In Situ Staining of BM Stroma
The same femoral preparation was used for staining of BM stroma with PKH dyes. After gentle flushing of femoral contents, the bone lumen was superfused with 2 µM PKH67 in diluent C for 10 minutes. Then, the femur was consecutively perfused for 10 minutes with PBS containing 2% FCS and PBS. Viability of stromal cells was assayed by the propidium iodide (PI) exclusion test. As previously shown, the cellular lining of femoral BM was confluent and there was no significant uptake of PI up to 3 hours after excision of the femurs.

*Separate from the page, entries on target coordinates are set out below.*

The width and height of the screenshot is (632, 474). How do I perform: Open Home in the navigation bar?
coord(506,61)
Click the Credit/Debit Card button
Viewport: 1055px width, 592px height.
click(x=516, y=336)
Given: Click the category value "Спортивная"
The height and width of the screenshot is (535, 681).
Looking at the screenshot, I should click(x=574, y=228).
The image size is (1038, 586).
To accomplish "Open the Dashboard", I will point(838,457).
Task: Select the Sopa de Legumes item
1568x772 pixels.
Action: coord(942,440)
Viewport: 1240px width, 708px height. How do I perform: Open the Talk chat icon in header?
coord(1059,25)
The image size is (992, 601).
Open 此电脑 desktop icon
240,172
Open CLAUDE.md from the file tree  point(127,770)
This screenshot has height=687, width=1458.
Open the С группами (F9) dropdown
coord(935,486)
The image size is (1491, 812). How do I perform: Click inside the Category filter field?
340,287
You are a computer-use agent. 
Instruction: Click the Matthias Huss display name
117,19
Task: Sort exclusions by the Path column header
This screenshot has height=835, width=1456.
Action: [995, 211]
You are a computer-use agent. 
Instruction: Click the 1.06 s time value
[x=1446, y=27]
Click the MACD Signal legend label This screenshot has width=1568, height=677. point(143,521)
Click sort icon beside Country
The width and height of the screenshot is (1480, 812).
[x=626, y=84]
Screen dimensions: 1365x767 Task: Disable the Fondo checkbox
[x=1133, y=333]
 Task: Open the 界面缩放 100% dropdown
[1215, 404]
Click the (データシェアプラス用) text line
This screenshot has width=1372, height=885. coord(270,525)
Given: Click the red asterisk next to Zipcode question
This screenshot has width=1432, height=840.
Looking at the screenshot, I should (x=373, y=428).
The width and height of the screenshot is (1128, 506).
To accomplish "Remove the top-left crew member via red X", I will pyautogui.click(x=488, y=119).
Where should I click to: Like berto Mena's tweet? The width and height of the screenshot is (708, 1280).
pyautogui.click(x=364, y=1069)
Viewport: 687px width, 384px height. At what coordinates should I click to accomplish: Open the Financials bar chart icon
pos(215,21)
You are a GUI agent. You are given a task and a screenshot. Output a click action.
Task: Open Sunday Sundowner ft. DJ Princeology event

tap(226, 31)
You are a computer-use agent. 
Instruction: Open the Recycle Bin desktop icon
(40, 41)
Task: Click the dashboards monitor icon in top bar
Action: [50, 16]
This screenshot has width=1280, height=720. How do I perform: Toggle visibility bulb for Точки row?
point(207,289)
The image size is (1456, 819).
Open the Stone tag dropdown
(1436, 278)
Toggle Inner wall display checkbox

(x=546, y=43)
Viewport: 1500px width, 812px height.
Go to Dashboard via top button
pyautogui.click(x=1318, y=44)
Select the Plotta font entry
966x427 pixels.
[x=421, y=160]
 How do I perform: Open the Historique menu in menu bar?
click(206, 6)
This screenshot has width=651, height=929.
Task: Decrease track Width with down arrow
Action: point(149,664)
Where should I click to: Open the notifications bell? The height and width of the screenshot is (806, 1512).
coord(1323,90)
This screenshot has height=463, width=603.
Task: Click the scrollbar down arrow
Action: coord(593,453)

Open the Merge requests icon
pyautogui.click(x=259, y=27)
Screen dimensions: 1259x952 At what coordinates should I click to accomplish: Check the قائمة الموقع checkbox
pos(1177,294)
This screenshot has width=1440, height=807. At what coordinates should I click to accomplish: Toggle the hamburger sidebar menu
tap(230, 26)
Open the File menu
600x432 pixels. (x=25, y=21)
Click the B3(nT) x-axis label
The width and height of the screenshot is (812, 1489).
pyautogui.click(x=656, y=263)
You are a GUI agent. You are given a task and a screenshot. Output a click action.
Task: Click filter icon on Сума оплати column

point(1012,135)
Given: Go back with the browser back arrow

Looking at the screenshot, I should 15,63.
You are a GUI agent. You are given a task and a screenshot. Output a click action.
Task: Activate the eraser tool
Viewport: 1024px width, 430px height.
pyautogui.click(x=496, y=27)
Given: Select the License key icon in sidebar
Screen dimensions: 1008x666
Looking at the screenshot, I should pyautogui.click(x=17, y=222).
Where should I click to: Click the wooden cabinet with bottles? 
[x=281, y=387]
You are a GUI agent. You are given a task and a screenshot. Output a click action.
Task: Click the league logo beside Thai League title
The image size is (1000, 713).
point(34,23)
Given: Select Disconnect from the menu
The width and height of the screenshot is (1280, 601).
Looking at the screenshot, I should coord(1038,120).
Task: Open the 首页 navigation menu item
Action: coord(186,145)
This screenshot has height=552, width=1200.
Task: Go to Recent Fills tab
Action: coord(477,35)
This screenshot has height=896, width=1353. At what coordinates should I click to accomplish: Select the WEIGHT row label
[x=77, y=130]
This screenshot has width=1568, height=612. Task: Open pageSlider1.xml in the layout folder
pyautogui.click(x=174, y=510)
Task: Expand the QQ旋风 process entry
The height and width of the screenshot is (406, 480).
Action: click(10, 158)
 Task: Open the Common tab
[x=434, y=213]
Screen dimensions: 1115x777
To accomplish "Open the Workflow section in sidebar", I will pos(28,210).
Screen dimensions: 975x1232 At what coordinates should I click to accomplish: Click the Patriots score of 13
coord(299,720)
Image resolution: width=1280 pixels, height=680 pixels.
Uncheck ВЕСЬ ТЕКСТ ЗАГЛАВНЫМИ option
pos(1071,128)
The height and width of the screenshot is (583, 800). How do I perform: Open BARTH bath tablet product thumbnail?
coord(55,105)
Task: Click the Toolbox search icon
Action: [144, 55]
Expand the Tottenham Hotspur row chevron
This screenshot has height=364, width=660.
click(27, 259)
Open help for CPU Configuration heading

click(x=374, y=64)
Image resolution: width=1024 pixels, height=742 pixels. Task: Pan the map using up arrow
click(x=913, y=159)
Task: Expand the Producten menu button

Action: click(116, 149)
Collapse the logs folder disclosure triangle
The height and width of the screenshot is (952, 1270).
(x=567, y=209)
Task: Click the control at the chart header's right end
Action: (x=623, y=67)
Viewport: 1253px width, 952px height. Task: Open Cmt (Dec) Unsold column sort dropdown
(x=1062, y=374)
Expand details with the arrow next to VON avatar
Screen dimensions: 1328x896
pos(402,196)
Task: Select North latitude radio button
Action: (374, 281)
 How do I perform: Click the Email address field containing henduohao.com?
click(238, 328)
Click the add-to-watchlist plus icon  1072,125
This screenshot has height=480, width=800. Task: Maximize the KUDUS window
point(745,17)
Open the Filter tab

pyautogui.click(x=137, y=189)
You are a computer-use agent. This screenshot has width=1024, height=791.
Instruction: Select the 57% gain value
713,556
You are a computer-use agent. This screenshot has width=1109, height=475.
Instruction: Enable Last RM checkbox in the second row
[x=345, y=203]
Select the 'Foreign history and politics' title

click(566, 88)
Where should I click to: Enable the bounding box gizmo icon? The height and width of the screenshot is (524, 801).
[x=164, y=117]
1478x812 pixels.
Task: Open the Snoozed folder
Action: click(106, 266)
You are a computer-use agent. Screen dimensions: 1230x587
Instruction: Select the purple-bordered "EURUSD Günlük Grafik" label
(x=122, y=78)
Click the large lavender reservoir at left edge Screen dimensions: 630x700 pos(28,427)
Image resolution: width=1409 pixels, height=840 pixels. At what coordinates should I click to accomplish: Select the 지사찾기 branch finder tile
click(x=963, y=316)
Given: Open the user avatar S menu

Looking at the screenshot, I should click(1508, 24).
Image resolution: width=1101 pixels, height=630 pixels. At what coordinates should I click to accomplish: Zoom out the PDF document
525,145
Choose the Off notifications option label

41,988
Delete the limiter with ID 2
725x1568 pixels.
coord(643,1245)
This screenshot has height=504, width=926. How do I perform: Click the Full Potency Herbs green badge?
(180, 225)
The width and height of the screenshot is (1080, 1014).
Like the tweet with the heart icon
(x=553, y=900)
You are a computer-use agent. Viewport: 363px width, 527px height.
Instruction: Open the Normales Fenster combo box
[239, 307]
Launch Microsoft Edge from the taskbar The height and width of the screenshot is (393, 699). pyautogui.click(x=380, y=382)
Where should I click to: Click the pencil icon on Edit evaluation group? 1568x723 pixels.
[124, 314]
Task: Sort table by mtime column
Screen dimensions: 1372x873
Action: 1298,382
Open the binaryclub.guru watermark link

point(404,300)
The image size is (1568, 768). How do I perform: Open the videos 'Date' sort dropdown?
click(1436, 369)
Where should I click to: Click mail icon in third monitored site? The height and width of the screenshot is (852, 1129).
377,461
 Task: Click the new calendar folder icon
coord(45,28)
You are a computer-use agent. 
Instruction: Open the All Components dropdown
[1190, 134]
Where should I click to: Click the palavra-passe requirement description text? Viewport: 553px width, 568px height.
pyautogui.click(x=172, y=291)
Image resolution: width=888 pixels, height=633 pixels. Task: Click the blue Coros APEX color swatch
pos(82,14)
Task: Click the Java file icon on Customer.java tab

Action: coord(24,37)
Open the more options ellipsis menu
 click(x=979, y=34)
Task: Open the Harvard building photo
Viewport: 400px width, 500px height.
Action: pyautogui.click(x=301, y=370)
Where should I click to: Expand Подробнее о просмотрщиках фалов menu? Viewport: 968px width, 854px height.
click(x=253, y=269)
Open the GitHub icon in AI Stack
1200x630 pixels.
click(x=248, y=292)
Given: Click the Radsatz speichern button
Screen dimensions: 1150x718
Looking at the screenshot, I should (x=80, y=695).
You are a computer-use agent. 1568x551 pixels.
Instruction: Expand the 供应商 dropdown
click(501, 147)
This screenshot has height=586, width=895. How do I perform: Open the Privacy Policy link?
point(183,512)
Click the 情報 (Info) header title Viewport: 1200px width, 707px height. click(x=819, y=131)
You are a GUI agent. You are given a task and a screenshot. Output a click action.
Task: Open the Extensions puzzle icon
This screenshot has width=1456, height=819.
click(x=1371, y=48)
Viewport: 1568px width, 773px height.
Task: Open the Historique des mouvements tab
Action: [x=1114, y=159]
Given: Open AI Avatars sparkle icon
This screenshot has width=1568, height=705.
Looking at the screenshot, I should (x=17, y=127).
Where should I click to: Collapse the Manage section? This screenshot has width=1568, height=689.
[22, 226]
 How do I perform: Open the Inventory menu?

Image Acquisition and Data Analysis
Direct observation of flurochrome-labeled BMC in recipient BM was performed through the optical bone window using Nikon Eclipse 800; Melville, NY (http://www.microscopyu.com) and Axiophot (C. Zeiss; Thornwood, NY; http://www.zeiss.com) upright fluorescence microscopes. Images acquired with standard sets of filters (Chroma Technology; Brattleboro, VT; http://www.chroma.com) were recorded with a charge-coupled device (CCD) camera (Hamamatsu Photonics KK; Hamamatsu, Japan; http://www.hamamatsu.com), processed, and pseudocolored to simulate the real hues (Adobe Photoshop software). Images were RGB (color gamut R, red; G, green; B, blue) reconstructed by superposition of three fluorescence layers acquired at the same magnification and position of the stage: the red layer represents PKH26, the green layer represents PKH67, and the blue layer represents UV-excited bone autofluorescence observed with a standard set of DAPI (4'-6'-diamidino-2'phenylindole) filters. The number of cells adherent to BM stroma was calculated using a visibility coefficient of the optical window in our experimental conditions.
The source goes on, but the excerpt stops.